» Stated task
Reproduce the listing below without changes, from its first line through the line containing "pyautogui.click(x=27, y=118)", including both ends.

BEGIN Records for the exercise

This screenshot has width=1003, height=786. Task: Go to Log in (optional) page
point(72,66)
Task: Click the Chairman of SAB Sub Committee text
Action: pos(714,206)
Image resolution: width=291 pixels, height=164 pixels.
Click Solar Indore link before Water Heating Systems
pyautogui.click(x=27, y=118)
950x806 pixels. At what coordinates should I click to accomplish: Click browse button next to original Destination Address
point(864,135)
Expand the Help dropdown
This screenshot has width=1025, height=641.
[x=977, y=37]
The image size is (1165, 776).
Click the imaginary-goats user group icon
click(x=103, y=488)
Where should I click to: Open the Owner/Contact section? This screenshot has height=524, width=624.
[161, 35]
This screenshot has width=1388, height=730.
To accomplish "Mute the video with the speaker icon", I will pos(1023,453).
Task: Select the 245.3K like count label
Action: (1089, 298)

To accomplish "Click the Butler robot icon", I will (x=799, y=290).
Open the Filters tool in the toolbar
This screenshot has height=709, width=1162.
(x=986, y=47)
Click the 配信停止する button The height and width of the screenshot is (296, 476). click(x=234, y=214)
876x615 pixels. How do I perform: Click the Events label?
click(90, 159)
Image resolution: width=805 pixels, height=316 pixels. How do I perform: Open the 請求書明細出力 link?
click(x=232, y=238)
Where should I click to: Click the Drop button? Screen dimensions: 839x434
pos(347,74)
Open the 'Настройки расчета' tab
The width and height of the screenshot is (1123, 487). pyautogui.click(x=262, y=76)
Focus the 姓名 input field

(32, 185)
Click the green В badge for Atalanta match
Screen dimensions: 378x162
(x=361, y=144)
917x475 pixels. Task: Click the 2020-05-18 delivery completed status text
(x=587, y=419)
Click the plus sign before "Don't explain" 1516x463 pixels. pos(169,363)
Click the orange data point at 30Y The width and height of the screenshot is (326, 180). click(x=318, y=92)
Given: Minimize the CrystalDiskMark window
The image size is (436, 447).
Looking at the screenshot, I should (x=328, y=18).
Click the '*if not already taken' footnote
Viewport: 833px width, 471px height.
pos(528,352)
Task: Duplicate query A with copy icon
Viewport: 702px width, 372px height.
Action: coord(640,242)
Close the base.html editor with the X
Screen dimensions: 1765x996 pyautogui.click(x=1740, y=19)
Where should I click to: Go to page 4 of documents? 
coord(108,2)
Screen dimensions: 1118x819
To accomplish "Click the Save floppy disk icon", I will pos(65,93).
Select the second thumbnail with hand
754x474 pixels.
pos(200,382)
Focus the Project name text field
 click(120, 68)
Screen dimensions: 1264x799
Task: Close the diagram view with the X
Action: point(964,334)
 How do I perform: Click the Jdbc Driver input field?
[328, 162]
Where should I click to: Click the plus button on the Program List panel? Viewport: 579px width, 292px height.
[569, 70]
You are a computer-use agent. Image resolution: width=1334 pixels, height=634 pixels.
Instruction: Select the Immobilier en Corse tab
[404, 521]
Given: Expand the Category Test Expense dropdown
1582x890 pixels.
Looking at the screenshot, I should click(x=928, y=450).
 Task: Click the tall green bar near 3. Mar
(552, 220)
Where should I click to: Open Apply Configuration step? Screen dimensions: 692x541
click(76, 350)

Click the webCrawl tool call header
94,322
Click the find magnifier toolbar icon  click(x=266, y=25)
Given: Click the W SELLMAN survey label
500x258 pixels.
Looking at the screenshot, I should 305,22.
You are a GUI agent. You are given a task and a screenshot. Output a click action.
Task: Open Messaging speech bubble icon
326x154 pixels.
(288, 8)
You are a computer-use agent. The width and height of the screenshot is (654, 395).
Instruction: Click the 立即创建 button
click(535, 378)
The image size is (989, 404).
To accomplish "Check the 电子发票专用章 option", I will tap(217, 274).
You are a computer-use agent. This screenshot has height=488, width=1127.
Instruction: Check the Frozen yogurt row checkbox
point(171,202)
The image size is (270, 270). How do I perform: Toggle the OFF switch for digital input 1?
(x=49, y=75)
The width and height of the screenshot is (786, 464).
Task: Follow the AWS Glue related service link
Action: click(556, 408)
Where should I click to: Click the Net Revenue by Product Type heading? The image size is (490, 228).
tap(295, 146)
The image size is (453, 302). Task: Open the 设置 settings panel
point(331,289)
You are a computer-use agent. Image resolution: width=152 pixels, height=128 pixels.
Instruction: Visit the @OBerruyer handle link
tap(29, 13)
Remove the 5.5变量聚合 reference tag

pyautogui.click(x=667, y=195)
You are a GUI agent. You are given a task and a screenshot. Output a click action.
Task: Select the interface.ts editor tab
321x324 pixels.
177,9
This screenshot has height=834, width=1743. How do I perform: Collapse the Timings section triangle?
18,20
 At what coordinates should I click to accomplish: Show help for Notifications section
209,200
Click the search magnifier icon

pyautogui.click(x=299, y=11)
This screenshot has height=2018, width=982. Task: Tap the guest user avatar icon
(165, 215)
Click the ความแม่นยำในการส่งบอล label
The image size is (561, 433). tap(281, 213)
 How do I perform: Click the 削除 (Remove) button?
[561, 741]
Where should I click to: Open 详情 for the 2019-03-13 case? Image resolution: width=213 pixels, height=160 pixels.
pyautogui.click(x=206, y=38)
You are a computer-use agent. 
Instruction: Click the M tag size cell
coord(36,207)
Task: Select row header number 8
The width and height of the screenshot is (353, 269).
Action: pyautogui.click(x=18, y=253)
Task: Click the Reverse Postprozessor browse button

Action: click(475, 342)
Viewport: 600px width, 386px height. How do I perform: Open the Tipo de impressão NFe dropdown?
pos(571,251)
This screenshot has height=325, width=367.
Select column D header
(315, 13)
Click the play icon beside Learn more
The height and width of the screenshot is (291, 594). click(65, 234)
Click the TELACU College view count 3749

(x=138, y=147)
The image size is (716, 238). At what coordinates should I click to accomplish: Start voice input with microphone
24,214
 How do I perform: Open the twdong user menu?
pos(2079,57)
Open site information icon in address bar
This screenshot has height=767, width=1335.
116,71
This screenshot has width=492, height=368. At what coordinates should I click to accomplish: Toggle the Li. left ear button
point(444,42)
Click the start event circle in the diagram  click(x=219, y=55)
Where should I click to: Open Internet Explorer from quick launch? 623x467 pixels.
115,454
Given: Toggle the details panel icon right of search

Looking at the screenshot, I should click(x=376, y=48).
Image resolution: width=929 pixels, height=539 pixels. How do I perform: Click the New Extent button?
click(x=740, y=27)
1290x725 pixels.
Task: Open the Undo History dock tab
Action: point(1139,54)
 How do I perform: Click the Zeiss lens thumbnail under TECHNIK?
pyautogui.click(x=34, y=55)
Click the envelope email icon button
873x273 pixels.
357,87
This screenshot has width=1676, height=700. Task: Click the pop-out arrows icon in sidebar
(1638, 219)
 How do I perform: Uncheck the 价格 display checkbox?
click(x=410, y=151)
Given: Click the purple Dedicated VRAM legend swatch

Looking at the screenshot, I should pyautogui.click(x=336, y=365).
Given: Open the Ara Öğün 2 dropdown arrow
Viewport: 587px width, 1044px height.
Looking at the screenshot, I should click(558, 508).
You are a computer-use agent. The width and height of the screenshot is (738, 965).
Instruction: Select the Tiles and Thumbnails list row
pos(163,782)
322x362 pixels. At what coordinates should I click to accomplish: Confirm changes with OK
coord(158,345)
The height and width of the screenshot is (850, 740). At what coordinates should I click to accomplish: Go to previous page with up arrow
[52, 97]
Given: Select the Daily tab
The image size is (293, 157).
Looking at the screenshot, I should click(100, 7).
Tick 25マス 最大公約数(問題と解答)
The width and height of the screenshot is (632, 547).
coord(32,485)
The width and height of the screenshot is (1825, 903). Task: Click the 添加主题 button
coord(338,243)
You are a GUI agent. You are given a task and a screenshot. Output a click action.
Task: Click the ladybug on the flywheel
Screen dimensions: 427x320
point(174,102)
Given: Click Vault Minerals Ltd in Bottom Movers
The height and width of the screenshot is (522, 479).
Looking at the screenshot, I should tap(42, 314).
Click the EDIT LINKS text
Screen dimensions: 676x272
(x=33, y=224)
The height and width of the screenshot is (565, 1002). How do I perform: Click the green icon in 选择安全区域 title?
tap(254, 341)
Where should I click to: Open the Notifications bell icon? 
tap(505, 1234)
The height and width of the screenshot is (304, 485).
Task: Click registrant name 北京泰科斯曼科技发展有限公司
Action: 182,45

END Records for the exercise

» Solution for this task
This screenshot has width=1003, height=786. Task: Go to Log in (optional) page
point(72,66)
Task: Click the Chairman of SAB Sub Committee text
Action: pos(714,206)
Image resolution: width=291 pixels, height=164 pixels.
Click Solar Indore link before Water Heating Systems
pyautogui.click(x=27, y=118)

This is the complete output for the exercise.